Considerations for ballistic training
Though ballistic training is a very effective training method for improving athleticism and sports performance, there are several important issues practitioners must take into consideration before prescribing this modality to athletes.
The resistance used for ballistic training causes specific changes to the force-velocity relationship, which then changes the degree to which power output is improved [9, 16]. Several studies have asserted that training with the load that maximises power output is more effective at improving power production and athletic performance than either lighter or heavier loading conditions [2, 25, 26, 41]. This has, therefore, been termed the “optimal load”.
Despite several studies demonstrating optimal loads, however, a meta-analysis of the literature proves inconclusive. Depending on the exercise performed and measurement method, as well as the gender, previous strength level, and training history of the subjects, loads ranging from 0-80% 1-RM have been identified as “optimal” . Furthermore, in a study by Cronin et al., , loads ranging from 40-70% 1-RM were found to be similarly effective.
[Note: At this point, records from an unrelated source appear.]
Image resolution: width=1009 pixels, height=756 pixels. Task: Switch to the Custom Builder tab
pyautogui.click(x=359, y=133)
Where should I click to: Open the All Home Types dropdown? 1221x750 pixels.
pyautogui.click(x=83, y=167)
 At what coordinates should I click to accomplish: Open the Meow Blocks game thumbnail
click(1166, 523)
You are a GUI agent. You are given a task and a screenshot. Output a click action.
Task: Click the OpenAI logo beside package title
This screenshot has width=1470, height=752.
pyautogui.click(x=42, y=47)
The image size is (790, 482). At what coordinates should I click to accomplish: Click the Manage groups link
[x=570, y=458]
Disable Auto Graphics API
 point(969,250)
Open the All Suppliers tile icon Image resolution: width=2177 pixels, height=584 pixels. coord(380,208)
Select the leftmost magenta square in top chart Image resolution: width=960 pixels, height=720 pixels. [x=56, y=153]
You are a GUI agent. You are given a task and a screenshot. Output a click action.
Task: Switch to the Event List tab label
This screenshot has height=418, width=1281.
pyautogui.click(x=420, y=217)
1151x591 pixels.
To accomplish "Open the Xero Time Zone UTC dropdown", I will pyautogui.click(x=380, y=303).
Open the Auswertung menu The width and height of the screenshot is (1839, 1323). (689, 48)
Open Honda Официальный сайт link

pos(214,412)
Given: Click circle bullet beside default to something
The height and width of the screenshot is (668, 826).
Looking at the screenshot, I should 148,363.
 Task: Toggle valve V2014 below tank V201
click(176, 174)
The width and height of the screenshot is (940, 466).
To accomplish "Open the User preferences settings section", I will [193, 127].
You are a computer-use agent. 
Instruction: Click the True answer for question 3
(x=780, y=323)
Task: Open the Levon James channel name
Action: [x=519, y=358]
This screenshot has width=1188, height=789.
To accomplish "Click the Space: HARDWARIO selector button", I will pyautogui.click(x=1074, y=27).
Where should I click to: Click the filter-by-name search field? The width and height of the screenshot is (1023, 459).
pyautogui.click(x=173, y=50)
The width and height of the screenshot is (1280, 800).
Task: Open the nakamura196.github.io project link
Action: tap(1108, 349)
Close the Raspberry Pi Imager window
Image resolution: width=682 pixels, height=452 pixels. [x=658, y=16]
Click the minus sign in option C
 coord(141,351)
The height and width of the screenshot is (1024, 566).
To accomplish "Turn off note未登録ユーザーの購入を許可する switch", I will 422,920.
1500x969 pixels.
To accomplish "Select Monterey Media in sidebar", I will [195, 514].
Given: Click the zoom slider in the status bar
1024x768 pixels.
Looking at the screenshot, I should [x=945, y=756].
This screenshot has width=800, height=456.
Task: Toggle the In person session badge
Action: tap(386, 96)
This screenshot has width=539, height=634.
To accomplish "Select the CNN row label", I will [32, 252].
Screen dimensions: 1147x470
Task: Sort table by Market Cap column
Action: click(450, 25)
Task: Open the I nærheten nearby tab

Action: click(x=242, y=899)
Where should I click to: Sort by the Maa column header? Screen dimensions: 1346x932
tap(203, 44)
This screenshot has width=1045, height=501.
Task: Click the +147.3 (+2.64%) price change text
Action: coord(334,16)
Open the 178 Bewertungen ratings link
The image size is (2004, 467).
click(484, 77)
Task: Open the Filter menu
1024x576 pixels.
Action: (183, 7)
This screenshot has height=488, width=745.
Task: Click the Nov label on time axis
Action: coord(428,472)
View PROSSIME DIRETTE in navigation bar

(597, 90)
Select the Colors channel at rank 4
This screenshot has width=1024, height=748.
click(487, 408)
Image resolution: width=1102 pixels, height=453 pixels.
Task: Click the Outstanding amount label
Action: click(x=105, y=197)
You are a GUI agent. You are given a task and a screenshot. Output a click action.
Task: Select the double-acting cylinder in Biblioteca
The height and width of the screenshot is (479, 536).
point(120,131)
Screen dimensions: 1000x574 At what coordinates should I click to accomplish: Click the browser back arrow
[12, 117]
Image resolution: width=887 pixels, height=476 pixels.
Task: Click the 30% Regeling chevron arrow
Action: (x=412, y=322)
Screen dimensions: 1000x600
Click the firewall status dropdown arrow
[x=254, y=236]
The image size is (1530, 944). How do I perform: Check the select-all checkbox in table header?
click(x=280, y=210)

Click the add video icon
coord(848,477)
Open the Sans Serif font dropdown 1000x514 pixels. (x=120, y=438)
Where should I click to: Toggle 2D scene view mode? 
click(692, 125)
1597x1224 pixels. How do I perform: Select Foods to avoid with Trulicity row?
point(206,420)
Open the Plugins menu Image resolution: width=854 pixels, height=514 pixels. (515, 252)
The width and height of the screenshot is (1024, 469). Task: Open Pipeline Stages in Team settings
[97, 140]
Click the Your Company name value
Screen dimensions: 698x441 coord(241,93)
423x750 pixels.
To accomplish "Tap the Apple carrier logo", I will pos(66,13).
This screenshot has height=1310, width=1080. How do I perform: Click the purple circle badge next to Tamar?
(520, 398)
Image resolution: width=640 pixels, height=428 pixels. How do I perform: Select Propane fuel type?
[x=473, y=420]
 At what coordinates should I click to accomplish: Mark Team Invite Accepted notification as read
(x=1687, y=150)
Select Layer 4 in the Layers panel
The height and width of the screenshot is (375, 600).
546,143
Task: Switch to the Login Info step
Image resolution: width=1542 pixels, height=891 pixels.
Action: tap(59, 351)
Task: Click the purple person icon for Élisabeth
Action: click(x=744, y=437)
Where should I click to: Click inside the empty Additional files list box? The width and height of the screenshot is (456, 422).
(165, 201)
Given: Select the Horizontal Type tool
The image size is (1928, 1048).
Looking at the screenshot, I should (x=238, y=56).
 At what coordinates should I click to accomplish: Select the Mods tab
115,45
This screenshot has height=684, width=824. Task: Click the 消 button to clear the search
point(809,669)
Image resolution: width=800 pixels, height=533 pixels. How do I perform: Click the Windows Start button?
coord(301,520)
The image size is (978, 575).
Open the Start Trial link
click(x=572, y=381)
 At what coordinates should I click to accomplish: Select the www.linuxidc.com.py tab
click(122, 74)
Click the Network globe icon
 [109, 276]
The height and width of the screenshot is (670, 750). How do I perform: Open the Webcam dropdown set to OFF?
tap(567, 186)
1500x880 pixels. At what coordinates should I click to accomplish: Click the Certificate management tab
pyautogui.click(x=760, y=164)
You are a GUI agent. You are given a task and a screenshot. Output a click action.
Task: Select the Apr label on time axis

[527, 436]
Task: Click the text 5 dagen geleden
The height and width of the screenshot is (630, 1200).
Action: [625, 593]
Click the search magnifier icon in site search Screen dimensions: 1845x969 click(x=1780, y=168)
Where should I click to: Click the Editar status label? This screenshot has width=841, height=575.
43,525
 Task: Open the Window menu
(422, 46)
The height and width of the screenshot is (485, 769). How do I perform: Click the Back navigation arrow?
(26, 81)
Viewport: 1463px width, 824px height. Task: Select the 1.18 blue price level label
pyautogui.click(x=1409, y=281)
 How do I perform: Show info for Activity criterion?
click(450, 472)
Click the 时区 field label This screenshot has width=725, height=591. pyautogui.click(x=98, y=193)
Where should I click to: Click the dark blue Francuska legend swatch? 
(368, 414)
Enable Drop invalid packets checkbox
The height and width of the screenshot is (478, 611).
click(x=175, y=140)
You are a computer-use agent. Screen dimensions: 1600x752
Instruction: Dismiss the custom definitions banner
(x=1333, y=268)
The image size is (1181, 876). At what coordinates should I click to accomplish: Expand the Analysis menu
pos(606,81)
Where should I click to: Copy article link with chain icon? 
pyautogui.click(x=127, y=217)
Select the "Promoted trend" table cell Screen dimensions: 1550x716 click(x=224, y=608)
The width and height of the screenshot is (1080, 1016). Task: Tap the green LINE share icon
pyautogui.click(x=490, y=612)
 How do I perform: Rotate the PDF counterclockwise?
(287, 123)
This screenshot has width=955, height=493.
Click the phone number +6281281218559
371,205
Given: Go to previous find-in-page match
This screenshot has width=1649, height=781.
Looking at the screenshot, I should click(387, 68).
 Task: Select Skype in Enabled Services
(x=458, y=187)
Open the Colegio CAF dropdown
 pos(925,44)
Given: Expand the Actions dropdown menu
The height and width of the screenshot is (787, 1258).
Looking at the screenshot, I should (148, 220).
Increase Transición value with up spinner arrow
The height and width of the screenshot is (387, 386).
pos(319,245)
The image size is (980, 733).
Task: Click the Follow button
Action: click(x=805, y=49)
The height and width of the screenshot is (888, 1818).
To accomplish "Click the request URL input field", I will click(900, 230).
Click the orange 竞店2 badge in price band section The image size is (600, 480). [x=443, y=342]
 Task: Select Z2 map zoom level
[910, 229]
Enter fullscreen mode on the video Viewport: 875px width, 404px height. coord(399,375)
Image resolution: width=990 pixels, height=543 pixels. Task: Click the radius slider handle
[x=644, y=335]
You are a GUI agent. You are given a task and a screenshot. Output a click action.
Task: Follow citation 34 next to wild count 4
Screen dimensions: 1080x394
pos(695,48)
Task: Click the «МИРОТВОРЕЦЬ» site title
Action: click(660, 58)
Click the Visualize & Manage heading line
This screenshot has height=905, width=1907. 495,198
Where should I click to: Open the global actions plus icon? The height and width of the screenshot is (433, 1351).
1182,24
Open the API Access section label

Many sports require powerful actions with a range of loads. For example, sprint cyclists must overcome heavy loads as they attempt to drive the bike off the start line as quickly as possible, but, once the bike is up to speed, the resistances are low . Similarly, rugby union players may have to exert large forces quickly during a scrummage  but may have to also produce power at low loads when performing activities such as sprinting, passing, or kicking . For ballistic training then, there is perhaps no “optimal” intensity or resistance.
Both heavy and light intensities have applications in the training of muscular power ; therefore, a variety of loads should be used in an organised fashion to elicit superior power outputs across the force-velocity curve.
Given that ballistic training concentrates on the velocity of the load, it is the intent to lift the load as fast as possible that seems to be the mechanism by which neurological and physiological adaptations occur. Therefore, heavy-resistances are effective at increasing power if the athlete attempts to move the load as quickly as possible, even if the actual movement speed is slow .
For example, the ballistic actions of weightlifting (e.g. Snatch, Clean & Jerk, etc.), which requires a high level of intent to produce the high force and RFD magnitudes needed to lift the weight, has been shown to recruit larger motor-units than endurance-based tasks which require lower-levels of intent ; thus raising the potential for positive power adaptations .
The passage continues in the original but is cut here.